I would like to share with you what I believe to be the most modern approach to ETL and Data Lake architectures available right now.  This is Data Lake Formation from Amazon Web Services:

Amazon Data Lake Formation

Data Lake Formation – What business value does this architecture provide?

Data Lake Formation is service that makes it easy to set up and secure a data lake.  Data Lake Formation was created to collect, store, analyze and share data at any scale.  Since Data Lake Formation is a cloud service offering you will be getting all of the business value of cloud services.

More focus on new business capabilities

Data Lake Formation provides automation for orchestrating the data lake creation from beginning to end.  Data Lake Formation gives you the complete process data ingestion to transformed business analysis.  Staring with registering an AWS S3 (Simple Storage Service) bucket or several other ingest options, you can build an automated AWS Glue workflow.  The AWS Glue workflow will load and transform the data storing it in a specialized flat columnar formats called Parquet which was built for more efficient storage and performance.  The automation of these steps offers less time learning an AWS product and focus on your specific business and related product analytics

Reduced engineering costs

Legacy ETL processes are expensive to maintain.  Typically, the entire process of ingestion, transformation and loading will have to be done for all data sources and replicated every time a new source needs to be added.  From then the maintenance becomes expensive because any changes in the external data models will cause needed work for each extraction process.  Most if not all legacy ETL processes will store data in tables with a very well defined structure.  Any data model changes will also need to be reflected in the storage layer.  With Data Lake Formation you can store both structured and unstructured data.  Data Lake Formation gives you the ability to bring in new unstructured data sources and perform analytics quickly.  From ingest to exposing data for consumption with standard SQL (Structured Query Language) through tools like AWS Athena is possible in minutes.  Data Lake Formation allows your engineers to get more done in less time thus saving on engineering costs

Modern architecture with flexibility

Everyone knows getting all the details right the first time is very difficult.  Data Lake Formation can help with that.  With Data Lake Formation you can make a mistake and recover without a huge overhead.  With automation and cloud infrastructure you natively have flexibility in a way never before found with legacy ETL processes.  AWS has many built in connectors and services that are tailored to serve the needs for modern ELT processes.  When you have made missed the mark you can quickly select other options to get the most out of your modern ELT process.  With Data Lake Formation you get all of the traditional AWS flexibility running a modern ELT process.

Ability to scale up to meet demand

What happens when you cannot process your analytics batch processes within the batch window?  What are the options?  Violate the Service Level Agreement?
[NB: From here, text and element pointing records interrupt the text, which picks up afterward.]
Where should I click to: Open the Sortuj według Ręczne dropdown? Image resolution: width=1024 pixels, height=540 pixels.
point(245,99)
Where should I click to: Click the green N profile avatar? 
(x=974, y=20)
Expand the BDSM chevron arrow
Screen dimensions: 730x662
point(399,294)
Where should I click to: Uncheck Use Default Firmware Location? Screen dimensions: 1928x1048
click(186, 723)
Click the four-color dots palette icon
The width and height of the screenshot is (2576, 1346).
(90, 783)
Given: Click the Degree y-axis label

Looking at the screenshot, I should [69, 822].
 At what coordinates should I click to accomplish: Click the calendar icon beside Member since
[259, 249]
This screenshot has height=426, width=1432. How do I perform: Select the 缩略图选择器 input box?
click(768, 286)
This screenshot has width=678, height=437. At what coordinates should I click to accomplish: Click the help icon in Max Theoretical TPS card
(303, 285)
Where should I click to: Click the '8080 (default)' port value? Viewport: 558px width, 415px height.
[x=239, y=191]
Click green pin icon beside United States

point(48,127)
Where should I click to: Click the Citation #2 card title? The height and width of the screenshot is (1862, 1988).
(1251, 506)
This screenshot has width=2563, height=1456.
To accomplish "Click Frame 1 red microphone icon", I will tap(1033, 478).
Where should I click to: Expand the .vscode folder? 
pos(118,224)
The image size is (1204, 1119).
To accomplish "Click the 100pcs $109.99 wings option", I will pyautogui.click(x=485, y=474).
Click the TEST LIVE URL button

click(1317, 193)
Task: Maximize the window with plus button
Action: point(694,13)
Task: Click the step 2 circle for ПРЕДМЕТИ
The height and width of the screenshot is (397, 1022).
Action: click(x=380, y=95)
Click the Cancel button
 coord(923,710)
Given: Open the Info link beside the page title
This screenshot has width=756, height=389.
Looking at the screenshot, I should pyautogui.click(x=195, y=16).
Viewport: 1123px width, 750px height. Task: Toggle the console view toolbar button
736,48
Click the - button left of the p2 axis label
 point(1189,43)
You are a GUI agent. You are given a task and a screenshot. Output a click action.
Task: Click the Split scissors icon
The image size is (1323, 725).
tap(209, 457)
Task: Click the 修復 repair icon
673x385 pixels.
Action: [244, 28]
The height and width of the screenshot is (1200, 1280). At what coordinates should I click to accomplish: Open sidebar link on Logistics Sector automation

How about create another environment to process in parallel?  All of these options can be very expensive both in dollars and time.  Time most likely being the greatest obstacle.  When using Data Lake Formation you have the ability to scale out either compute or storage or both at will.  There are many options for scaling your workload when using Amazon Redshift.

How long would it take my business to implement this architecture?

This is an interesting question because so many factors may go into giving an answer.  However, no doubt you will be able to save weeks if not months getting your modern ELT process running when using Date Lake Formation.  There really is no fair comparison when using the automation of Data Lake Formation.  It would be hard to implement a solution that provides durable storage with replication, simplified ingestion and cleaning with fine grained permissions and an integration toolset quicker than can be done with Data Lake Formation.  In general, most would agree you can get a modern ELT process running with AWS Data Lake Formation within days.